In yesterday's post I presented some shell measurements I had obtained with the land snail Vertigo pygmaea that lives around my house. To construct a histogram of shell heights, I combined all 3 sets of data†. The resulting histogram is below. I haven't done any statistical tests, but visually, the distribution of the shell heights of V. pygmaea seems close to being normal.
The blue curve is my combined measurements of Vertigo pygmaea; the red curve is a normal curve with the same mean and standard deviation. I constructed the normal curve using a normal probability calculator. The total number of specimens for each curve is 132.
The graph below shows the area under a theoretical normal distribution. For our purposes, this graph tells us that in a sample of snail shells, 99.7% of the measured heights are expected to be within plus or minus 3 standard deviations (SD) of the mean. In more practical terms, one could expect to find on the average 3 shells outside the (mean±3xSD) range out of about every 1000 shells collected. However, this is not a hard rule; it only tells us what things will be like on the average in the long run. In fact, on a few occasions, I have found very small or very big shells in samples much smaller than 1000 specimens. It is, however, good to keep in mind these theoretical limitations expected from a normal distribution. For example, if I happened to find, in a sample of 100 shells, say, 3 shells whose heights were <(mean-3xSD), I'd strongly suspect that something was going on. For example, the measurements might be wrong, the sample might be biased (the small shells might have been selectively taken from a larger sample), the distribution might not be normal, the shells might have been broken and repaired‡, the small shells might belong to another species, etc.
Area under a normal curve. From Brase & Brase, Understanding Basic Statistics, Houghton Mifflin, 1997.
My combined sample of 132 shells of V. pygmaea has a mean and SD of 1.89 mm and 0.085 mm, respectively, giving a (mean±3xSD) range of 1.64-2.15 mm. The shortest (1.65 mm) and the longest (2.12 mm) shells are within the range and quite close to the "limits".
I have written about miniaturization in land snails (here and here) and the smallest land snails. I don't know how small V. pygmaea can get. I will collect another sample for measurement about 2 years from now or sooner, if I chance upon large numbers of them. It follows from the argument above that in a large enough sample, I should find a shell smaller than what I have so far measured.

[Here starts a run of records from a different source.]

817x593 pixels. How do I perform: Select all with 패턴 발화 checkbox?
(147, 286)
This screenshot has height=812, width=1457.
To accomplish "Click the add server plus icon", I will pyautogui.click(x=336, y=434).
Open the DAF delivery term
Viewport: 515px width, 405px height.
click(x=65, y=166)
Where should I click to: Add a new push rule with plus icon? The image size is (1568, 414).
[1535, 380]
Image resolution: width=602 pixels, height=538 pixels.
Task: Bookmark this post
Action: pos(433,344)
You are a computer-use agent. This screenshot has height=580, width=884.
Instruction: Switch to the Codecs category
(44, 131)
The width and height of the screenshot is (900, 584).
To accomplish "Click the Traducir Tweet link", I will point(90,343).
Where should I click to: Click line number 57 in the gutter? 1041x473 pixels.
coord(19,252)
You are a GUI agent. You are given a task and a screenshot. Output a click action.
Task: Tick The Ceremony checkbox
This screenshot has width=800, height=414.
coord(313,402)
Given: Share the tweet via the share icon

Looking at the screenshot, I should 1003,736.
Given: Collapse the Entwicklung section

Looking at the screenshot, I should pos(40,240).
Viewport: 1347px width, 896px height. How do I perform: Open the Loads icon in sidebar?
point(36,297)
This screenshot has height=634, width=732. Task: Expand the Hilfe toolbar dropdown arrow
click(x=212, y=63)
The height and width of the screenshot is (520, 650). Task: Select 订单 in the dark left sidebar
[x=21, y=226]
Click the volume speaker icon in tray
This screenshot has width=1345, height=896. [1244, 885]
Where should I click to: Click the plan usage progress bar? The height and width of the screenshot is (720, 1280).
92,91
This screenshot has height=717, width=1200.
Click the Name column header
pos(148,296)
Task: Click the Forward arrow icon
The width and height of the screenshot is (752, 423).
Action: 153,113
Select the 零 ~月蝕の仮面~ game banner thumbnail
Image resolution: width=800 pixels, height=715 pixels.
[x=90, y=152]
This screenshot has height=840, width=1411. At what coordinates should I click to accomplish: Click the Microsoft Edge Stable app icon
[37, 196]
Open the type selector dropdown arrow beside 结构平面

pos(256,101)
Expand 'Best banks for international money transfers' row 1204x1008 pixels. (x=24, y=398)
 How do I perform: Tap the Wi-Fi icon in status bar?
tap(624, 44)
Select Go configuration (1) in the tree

†Although this is in general a questionable practice, I am justifying it in this case, because all the specimens were from more or less the same locality (I don’t have a large yard), the time span was relatively short and the mean and the standard deviation values of the samples were close enough to each other.
‡Repaired shells sometimes end up being smaller than they were before. I have an example here.